▸ **Problem**
An exact copy of every entry is needed here; the images stay out.

▸ **The data**

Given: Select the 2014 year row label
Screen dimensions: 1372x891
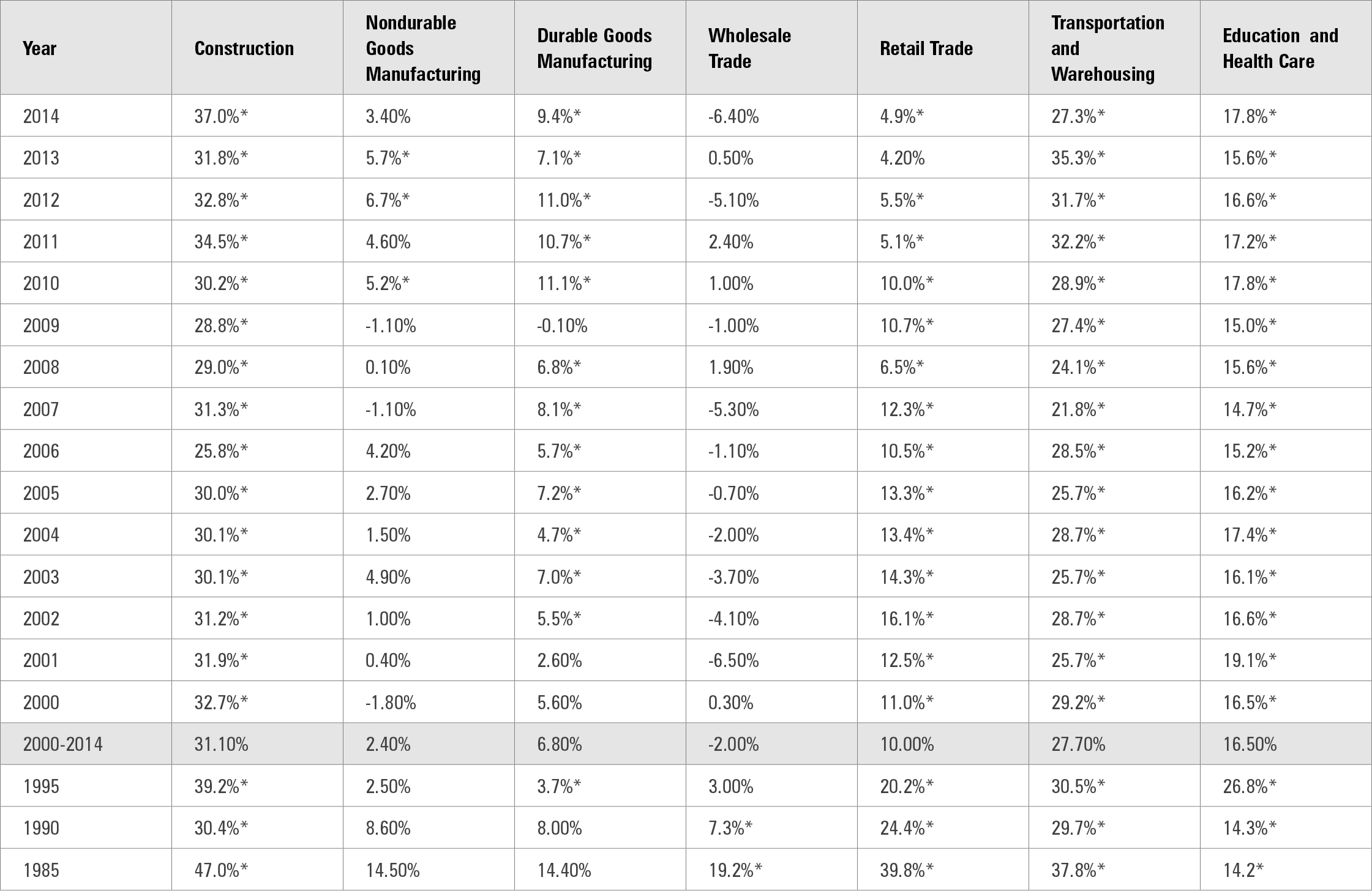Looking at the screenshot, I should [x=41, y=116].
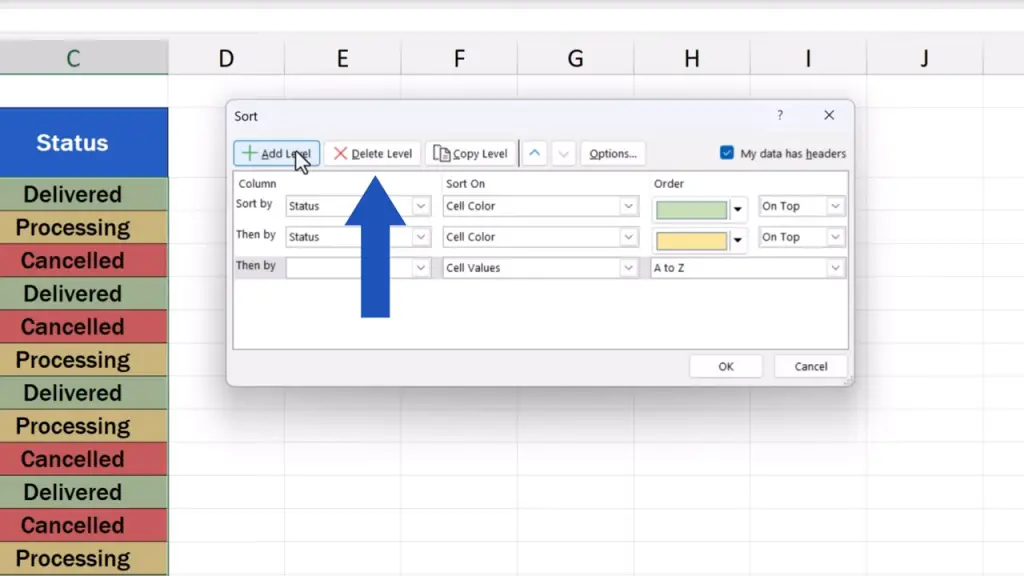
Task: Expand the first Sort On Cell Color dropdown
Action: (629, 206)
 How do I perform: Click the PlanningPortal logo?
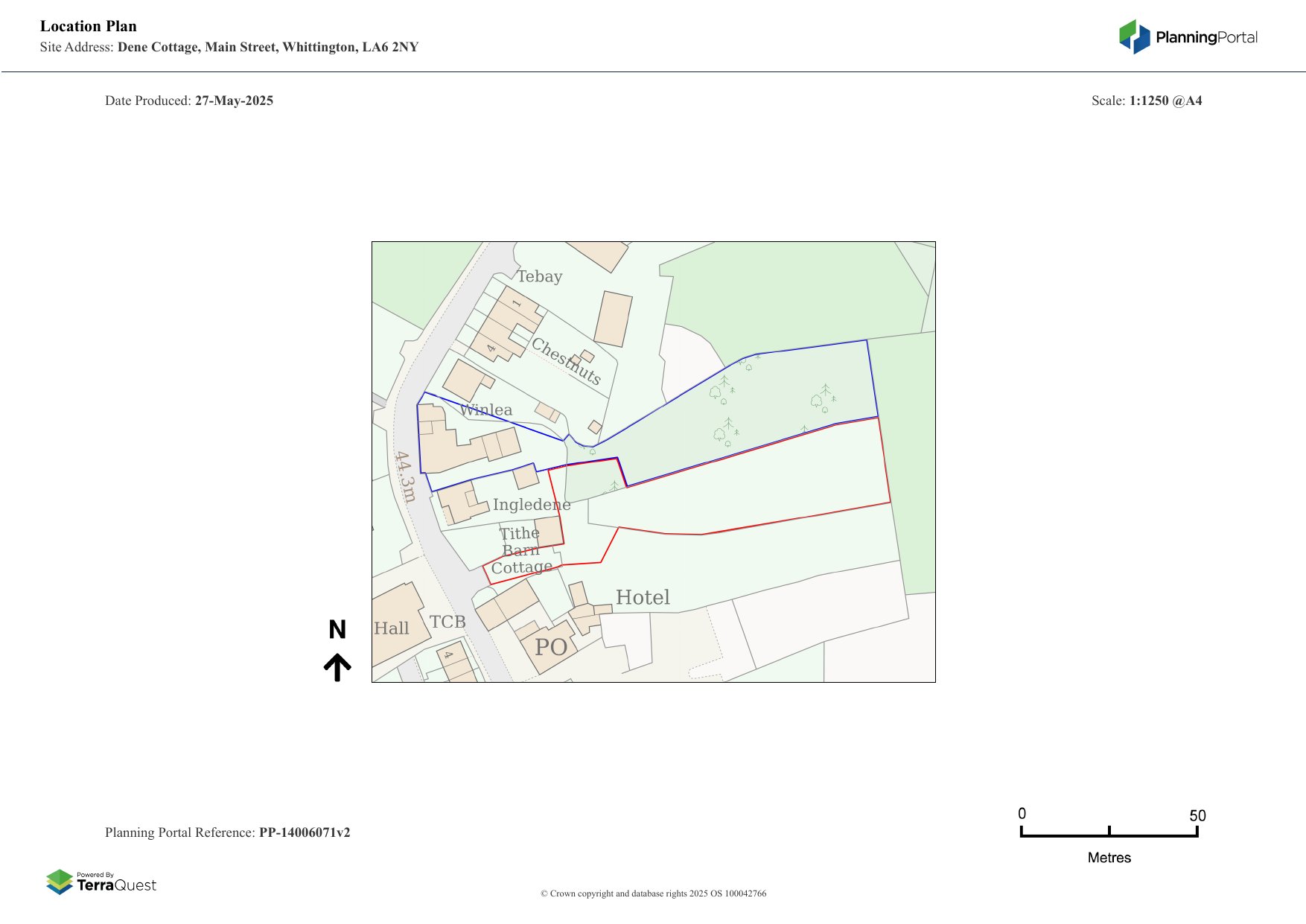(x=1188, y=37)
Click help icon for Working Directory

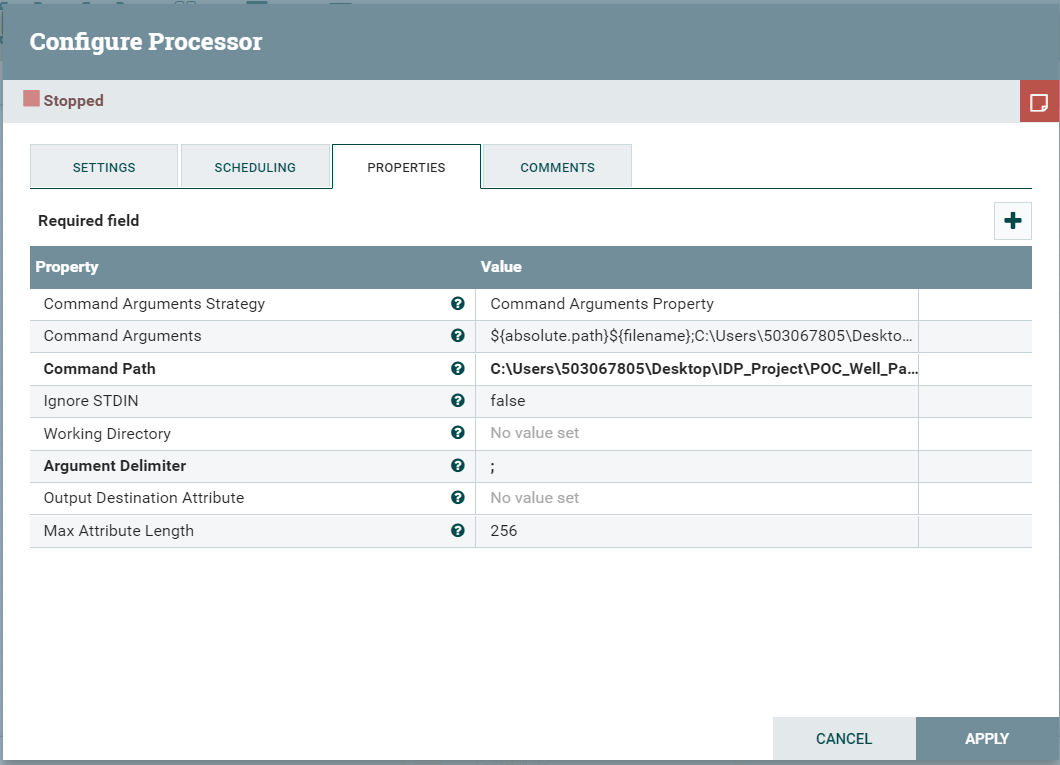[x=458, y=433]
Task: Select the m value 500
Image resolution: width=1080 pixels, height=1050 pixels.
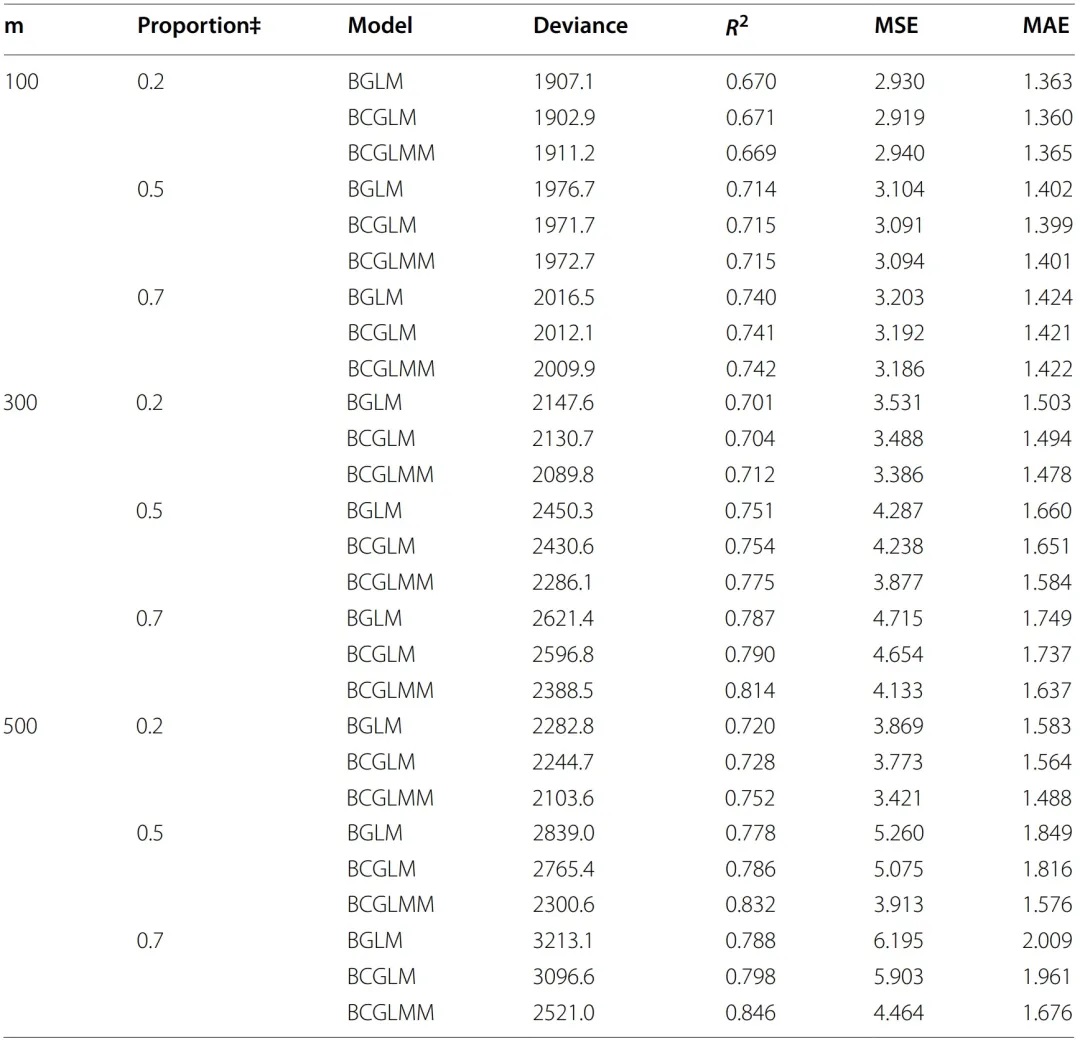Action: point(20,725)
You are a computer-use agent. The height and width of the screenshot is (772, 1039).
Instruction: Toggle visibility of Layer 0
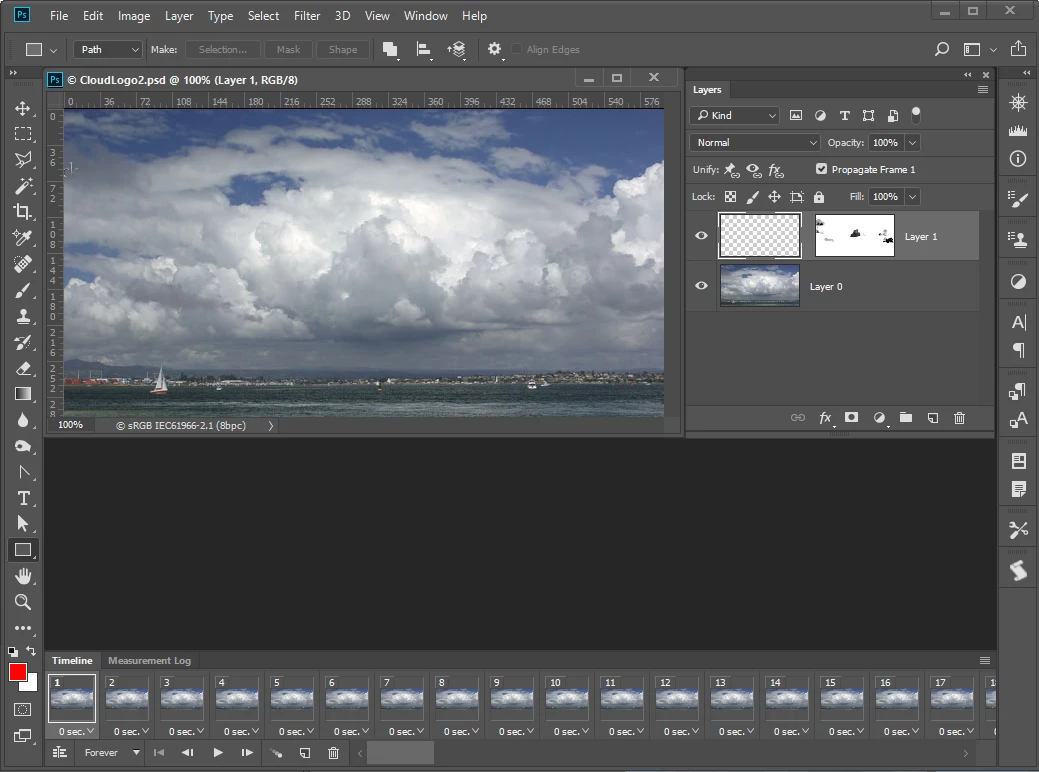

▸ **Solution for this exercise**
Given: Select the 2014 year row label
Screen dimensions: 1372x891
Looking at the screenshot, I should [x=41, y=116].
Task: Expand the first Sort On Cell Color dropdown
Action: (629, 206)
 How do I perform: Click the PlanningPortal logo?
(x=1188, y=37)
Click help icon for Working Directory

[x=458, y=433]
Task: Select the m value 500
Image resolution: width=1080 pixels, height=1050 pixels.
Action: point(20,725)
You are a computer-use agent. The height and width of the screenshot is (772, 1039).
Instruction: Toggle visibility of Layer 0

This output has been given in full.